L’anno 1987 che vede in programma gli eventi del 30° anniversario del Movimento, è certamente un anno pubblico per noi. Ciò non impedisce che sia anche un anno di riflessione.
Il che è anche necessario, se noi vogliamo dare delle basi solide, un senso ben specifico ai trent’anni del Movimento.
Questo anno deve essere per noi l’occasione di una riscoperta delle famiglie e delle nostre responsabilità nei loro confronti (…) In questi trent’anni durante i quali abbiamo incontrato le famiglie che versano in condizioni di miseria, abbiamo cercato di rispondere alla loro situazione nel modo più adeguato possibile: mettendo in piedi un’azione Prima Infanzia per i più piccini e per le loro madri, un’azione infanzia e un’azione giovani … Ma con ognuna di queste azioni, noi intendevamo sempre rivelare, far riconoscere la famiglia sotto-proletaria nel suo insieme. Ogni azione specifica, pensavamo, riguarda e deve far muovere l’insieme della famiglia. (…)
Le nostre azioni testimoniano l’esistenza di una popolazione, delle sue possibilità, del fatto che essa è in grado di inserirsi nella società. Per questo, abbiamo anche bisogno di mettere un accento ancora più forte su una conoscenza rigorosa della società nella quale vivono e vivranno le famiglie, considerando le opportunità che essa può offrire loro, ma anche le avversità che essa riserva loro. Noi siamo responsabili di una popolazione, del suo futuro. (…)

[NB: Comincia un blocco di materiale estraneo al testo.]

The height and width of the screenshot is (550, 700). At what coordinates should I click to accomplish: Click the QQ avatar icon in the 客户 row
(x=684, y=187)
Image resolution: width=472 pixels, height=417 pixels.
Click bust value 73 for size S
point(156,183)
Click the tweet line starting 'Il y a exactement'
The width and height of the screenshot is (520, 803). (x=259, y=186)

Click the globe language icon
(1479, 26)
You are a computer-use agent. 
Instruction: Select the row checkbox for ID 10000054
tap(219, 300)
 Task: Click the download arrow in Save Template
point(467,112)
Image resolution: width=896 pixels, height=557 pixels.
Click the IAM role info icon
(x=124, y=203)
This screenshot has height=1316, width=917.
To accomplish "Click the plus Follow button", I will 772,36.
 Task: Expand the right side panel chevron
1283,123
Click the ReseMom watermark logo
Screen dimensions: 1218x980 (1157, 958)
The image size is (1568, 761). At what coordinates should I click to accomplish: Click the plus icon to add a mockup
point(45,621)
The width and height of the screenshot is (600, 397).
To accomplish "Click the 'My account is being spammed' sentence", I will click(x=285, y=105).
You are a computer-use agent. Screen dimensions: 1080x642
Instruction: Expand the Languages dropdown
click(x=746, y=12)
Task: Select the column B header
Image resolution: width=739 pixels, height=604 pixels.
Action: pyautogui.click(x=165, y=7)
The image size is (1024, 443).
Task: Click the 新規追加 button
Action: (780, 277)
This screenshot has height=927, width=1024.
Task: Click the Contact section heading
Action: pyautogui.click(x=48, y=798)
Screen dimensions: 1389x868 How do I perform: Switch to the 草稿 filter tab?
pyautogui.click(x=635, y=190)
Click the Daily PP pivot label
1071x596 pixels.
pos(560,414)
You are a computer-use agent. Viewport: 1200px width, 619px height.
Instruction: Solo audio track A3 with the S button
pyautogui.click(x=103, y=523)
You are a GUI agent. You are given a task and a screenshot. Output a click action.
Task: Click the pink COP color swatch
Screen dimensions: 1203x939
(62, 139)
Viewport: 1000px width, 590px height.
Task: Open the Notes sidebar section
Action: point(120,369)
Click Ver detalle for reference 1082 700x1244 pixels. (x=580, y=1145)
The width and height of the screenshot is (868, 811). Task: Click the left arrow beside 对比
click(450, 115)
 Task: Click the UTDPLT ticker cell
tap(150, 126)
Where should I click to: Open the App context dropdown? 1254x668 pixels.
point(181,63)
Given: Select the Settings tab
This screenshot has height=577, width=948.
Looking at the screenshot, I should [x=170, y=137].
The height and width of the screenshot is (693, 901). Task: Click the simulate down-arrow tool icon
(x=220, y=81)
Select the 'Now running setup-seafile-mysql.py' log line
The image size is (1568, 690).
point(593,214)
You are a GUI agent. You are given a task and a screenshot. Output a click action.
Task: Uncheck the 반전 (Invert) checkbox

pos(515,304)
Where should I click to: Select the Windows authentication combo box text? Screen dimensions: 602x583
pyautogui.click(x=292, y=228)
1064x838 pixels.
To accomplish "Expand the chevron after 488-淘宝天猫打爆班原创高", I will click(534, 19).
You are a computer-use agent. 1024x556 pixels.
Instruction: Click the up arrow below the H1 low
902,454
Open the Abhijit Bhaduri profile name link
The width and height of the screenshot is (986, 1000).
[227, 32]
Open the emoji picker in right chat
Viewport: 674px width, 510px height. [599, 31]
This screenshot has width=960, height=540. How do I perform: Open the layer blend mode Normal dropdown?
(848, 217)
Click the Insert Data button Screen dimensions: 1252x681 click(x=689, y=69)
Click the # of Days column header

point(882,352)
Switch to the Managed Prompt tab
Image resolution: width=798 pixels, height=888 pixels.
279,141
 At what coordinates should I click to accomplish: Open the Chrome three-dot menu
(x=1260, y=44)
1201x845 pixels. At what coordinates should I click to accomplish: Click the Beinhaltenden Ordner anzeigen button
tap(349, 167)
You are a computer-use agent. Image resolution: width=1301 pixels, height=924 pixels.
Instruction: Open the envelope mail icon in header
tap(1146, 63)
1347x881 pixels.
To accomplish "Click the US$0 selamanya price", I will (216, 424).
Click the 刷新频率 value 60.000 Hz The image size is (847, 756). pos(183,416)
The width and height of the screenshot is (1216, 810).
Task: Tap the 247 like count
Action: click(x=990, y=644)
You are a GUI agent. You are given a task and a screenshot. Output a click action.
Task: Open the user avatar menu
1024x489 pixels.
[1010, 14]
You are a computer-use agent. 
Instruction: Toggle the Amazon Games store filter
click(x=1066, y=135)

Tale conoscenza rivitalizzata, tale azione circostanziata saranno il supporto, il terreno fertile di questo anniversario. Per questo, a livello pubblico, il Movimento internazionale si impegnerà secondo tre assi precisi:
– il lancio della campagna inerente al rapporto «Grande povertà e precarietà economica e sociale» che verrà presentato al Consiglio economico e sociale in febbraio;
– il seminario America Latina organizzato dal Forum permanente sull’estrema povertà nel mondo, nel mese di giugno;
e
– la giornata commemorativa delle vittime delle violazioni dei diritti della persona che si svolgerà in tre tempi:
. Il tempo della preghiera religiosa, che dovrebbe avere luogo nella cattedrale di Notre- Dame di Parigi;
. Il tempo della “preghiera laica”: la commemorazione nel corso della quale noi speriamo di poter fare intervenire dei Premi Nobel, delle personalità impegnate per i Diritti della Persona e forse il Presidente della Repubblica francese.
Tutto ciò, con la prospettiva che quella giornata commemorativa divenga una tradizione all’interno del Movimento. Chissà! Con molta pazienza e diplomazia, magari potrà diventare una giornata nazionale in diversi paesi?
. Il tempo della festa popolare, la sera, presso il Palazzo dello Sport di Parigi, in presenza di autorità politiche.
Ecco, in sintesi, la struttura portante che sottenderà questo anniversario. (…) Se riusciamo così a radunare le nostre forze invece di disperderle, sapremo fare di questi trent’anni un momento nel quale potremo affermare la nostra identità.